The International Commission on Missing Persons (ICMP) yesterday achieved a daily record of 60 DNA matches between DNA profiles of bone samples taken from remains found in grave sites across the former Yugoslavia and blood samples given by family members of the missing. The previous daily record of matches between ICMP's victim and family member DNA databases was 54.Yesterday's record was due in part to a large number of bone samples delivered to ICMP from grave sites in Bosnia and Herzegovina. The bone samples were analyzed at the ICMP DNA laboratory in Sarajevo and their DNA profiles were entered into ICMP's database in Tuzla, in eastern Bosnia, where the matches were found.
DNA experts at ICMP's Identification Coordination Division in Tuzla hope that today will bring a new record number of matches: by noon today, 41 DNA matches had already been found.

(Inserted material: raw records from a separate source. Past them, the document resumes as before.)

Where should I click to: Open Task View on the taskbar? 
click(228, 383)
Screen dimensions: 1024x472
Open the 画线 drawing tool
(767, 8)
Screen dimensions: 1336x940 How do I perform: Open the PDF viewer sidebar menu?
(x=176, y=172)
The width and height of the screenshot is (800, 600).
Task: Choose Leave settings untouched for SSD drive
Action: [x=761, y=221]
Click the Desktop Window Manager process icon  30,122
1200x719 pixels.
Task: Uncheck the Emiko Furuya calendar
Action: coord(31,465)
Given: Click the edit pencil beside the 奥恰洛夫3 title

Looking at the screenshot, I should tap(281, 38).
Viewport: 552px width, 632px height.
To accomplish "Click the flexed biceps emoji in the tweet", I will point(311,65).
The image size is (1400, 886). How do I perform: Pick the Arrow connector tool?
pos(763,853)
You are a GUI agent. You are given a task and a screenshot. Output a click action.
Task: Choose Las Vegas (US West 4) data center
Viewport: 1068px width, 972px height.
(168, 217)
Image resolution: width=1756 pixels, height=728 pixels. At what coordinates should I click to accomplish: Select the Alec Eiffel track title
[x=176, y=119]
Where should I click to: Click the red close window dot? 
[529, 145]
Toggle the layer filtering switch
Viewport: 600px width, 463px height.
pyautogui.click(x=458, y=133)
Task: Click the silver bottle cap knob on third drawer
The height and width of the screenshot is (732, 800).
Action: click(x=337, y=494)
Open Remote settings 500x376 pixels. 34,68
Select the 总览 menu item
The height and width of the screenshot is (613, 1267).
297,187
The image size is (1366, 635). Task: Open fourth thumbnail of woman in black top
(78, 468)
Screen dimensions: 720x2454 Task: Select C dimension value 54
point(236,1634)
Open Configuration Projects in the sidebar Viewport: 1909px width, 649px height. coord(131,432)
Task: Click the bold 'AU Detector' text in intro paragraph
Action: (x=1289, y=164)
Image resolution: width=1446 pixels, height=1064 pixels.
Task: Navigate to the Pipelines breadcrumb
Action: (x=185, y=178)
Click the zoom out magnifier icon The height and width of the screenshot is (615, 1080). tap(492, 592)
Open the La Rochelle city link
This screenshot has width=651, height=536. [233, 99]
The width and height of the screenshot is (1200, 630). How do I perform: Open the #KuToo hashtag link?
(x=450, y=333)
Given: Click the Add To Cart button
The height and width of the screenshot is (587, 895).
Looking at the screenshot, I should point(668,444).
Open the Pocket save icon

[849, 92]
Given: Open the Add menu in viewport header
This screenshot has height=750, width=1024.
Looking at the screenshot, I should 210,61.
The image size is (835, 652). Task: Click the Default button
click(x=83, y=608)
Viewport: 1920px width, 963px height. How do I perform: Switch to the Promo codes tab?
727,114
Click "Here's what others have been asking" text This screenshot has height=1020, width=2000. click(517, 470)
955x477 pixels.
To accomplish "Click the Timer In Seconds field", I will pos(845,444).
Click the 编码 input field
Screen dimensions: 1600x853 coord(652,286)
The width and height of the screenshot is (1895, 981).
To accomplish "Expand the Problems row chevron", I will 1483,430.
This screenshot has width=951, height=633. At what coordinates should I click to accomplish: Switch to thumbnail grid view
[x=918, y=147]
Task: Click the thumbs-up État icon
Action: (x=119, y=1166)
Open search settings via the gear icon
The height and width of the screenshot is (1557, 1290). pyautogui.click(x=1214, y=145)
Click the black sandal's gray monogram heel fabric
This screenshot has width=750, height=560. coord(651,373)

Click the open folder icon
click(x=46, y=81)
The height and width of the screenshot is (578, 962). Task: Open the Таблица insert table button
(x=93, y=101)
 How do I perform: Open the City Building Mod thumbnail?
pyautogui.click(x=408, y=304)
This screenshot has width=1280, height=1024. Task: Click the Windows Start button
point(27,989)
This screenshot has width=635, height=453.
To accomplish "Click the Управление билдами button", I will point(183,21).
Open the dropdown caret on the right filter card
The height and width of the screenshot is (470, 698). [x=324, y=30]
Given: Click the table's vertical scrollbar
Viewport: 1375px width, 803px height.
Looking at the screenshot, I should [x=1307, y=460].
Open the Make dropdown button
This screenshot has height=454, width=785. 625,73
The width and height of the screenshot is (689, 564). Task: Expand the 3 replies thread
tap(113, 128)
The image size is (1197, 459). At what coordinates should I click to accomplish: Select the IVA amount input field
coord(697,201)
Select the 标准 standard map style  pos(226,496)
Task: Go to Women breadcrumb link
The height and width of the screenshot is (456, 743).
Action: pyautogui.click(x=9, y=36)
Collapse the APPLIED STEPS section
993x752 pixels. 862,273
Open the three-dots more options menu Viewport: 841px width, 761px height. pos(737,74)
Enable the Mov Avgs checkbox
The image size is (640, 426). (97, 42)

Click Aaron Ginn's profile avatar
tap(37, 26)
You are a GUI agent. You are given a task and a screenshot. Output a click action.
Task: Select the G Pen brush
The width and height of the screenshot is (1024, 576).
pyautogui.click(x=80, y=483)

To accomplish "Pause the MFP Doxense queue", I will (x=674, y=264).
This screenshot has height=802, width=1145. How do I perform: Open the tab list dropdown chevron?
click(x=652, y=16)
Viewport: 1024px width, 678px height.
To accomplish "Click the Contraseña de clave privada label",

A DNA match on the ICMP system indicates the identity of a missing person with a certainty of at least 99.95 per cent.
ICMP has more than 26,500 missing persons recorded on its database of the missing for the former Yugoslavia. That database is built on the basis of family members who come forward and donate blood samples to help identify their missing relatives through DNA. Of those 26,500 missing persons, yesterday's matches bring the total number of DNA matches found by ICMP to 8,826.
ICMP developed the system of using DNA as the primary tool of identification of large numbers of persons in order to identify the thousands of victims of the conflicts in the former Yugoslavia. The victims’ remains, in many cases, had been dispersed between several mass graves and were impossible to identify using conventional methods. ICMP's unique expertise in analyzing bone samples to obtain DNA profiles and in matching victims’ and family members’ DNA profiles has led to its being asked to assist in the identification of victims of last December's Asian tsunami.
“This record number of matches is more than just a number; to the family members of those missing persons, each match will bring an end to their uncertainty over the fate of their relatives,” said Adnan Rizvic, ICMP's Deputy Director of Forensic Sciences. “This record also underlines to family members of the missing in the former Yugoslavia that our work on victims from other parts of the world is in no way diminishing our efforts to identify victims from here,” he added.
ICMP recently completed a campaign to collect blood samples from family members of the missing from the former Yugoslavia who are currently living in the United States. More than 1,300 blood samples were collected, and when DNA profiles of those samples are entered into its DNA database, ICMP expects large numbers of matches will also be found early in the New Year.